- [Activity]
Produce a character-for-character copy of the data below.

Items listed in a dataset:
━━━━━━━━━━

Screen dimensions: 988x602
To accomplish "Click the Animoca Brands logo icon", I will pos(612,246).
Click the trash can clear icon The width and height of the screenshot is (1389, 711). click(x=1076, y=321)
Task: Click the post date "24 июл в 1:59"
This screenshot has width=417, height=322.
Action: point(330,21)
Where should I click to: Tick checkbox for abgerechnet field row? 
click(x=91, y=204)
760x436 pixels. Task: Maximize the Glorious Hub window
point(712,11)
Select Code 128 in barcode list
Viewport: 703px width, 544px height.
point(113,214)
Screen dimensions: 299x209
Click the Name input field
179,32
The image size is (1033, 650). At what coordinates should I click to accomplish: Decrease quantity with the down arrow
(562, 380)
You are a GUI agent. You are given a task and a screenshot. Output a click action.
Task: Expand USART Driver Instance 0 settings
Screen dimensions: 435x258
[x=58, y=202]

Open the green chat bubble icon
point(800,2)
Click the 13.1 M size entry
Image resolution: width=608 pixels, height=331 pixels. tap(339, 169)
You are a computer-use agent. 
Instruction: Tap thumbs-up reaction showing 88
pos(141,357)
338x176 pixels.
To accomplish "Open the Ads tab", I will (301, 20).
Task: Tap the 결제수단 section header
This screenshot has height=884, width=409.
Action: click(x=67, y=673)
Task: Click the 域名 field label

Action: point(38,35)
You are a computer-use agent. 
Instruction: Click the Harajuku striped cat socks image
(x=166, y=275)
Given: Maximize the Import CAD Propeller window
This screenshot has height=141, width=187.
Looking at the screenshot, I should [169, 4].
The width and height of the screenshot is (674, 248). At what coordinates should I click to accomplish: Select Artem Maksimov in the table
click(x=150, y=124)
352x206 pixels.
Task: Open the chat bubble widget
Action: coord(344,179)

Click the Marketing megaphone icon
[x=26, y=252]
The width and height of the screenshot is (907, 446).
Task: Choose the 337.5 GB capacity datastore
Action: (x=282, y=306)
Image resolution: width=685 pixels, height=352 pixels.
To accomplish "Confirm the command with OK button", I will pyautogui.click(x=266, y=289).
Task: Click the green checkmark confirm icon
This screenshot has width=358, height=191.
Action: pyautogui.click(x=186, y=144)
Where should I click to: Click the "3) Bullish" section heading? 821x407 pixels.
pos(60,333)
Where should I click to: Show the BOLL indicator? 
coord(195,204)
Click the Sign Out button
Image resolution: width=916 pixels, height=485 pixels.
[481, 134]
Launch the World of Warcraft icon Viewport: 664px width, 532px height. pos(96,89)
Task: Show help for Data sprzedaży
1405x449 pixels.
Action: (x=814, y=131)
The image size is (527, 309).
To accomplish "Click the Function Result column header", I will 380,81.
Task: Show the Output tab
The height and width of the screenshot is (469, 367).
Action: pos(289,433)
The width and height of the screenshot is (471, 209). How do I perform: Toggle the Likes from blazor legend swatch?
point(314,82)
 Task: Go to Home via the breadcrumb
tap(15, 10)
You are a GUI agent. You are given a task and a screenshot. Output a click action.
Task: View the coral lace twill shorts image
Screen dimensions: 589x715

━━━━━━━━━━

- [Problem solution]
Screen dimensions: 988x602
To accomplish "Click the Animoca Brands logo icon", I will pos(612,246).
Click the trash can clear icon The width and height of the screenshot is (1389, 711). click(x=1076, y=321)
Task: Click the post date "24 июл в 1:59"
This screenshot has width=417, height=322.
Action: point(330,21)
Where should I click to: Tick checkbox for abgerechnet field row? 
click(x=91, y=204)
760x436 pixels. Task: Maximize the Glorious Hub window
point(712,11)
Select Code 128 in barcode list
Viewport: 703px width, 544px height.
point(113,214)
Screen dimensions: 299x209
Click the Name input field
179,32
The image size is (1033, 650). At what coordinates should I click to accomplish: Decrease quantity with the down arrow
(562, 380)
You are a GUI agent. You are given a task and a screenshot. Output a click action.
Task: Expand USART Driver Instance 0 settings
Screen dimensions: 435x258
[x=58, y=202]

Open the green chat bubble icon
point(800,2)
Click the 13.1 M size entry
Image resolution: width=608 pixels, height=331 pixels. tap(339, 169)
You are a computer-use agent. 
Instruction: Tap thumbs-up reaction showing 88
pos(141,357)
338x176 pixels.
To accomplish "Open the Ads tab", I will (301, 20).
Task: Tap the 결제수단 section header
This screenshot has height=884, width=409.
Action: click(x=67, y=673)
Task: Click the 域名 field label

Action: point(38,35)
You are a computer-use agent. 
Instruction: Click the Harajuku striped cat socks image
(x=166, y=275)
Given: Maximize the Import CAD Propeller window
This screenshot has height=141, width=187.
Looking at the screenshot, I should [169, 4].
The width and height of the screenshot is (674, 248). At what coordinates should I click to accomplish: Select Artem Maksimov in the table
click(x=150, y=124)
352x206 pixels.
Task: Open the chat bubble widget
Action: coord(344,179)

Click the Marketing megaphone icon
[x=26, y=252]
The width and height of the screenshot is (907, 446).
Task: Choose the 337.5 GB capacity datastore
Action: (x=282, y=306)
Image resolution: width=685 pixels, height=352 pixels.
To accomplish "Confirm the command with OK button", I will pyautogui.click(x=266, y=289).
Task: Click the green checkmark confirm icon
This screenshot has width=358, height=191.
Action: pyautogui.click(x=186, y=144)
Where should I click to: Click the "3) Bullish" section heading? 821x407 pixels.
pos(60,333)
Where should I click to: Show the BOLL indicator? 
coord(195,204)
Click the Sign Out button
Image resolution: width=916 pixels, height=485 pixels.
[481, 134]
Launch the World of Warcraft icon Viewport: 664px width, 532px height. pos(96,89)
Task: Show help for Data sprzedaży
1405x449 pixels.
Action: (x=814, y=131)
The image size is (527, 309).
To accomplish "Click the Function Result column header", I will 380,81.
Task: Show the Output tab
The height and width of the screenshot is (469, 367).
Action: pos(289,433)
The width and height of the screenshot is (471, 209). How do I perform: Toggle the Likes from blazor legend swatch?
point(314,82)
 Task: Go to Home via the breadcrumb
tap(15, 10)
You are a GUI agent. You are given a task and a screenshot. Output a click action.
Task: View the coral lace twill shorts image
Screen dimensions: 589x715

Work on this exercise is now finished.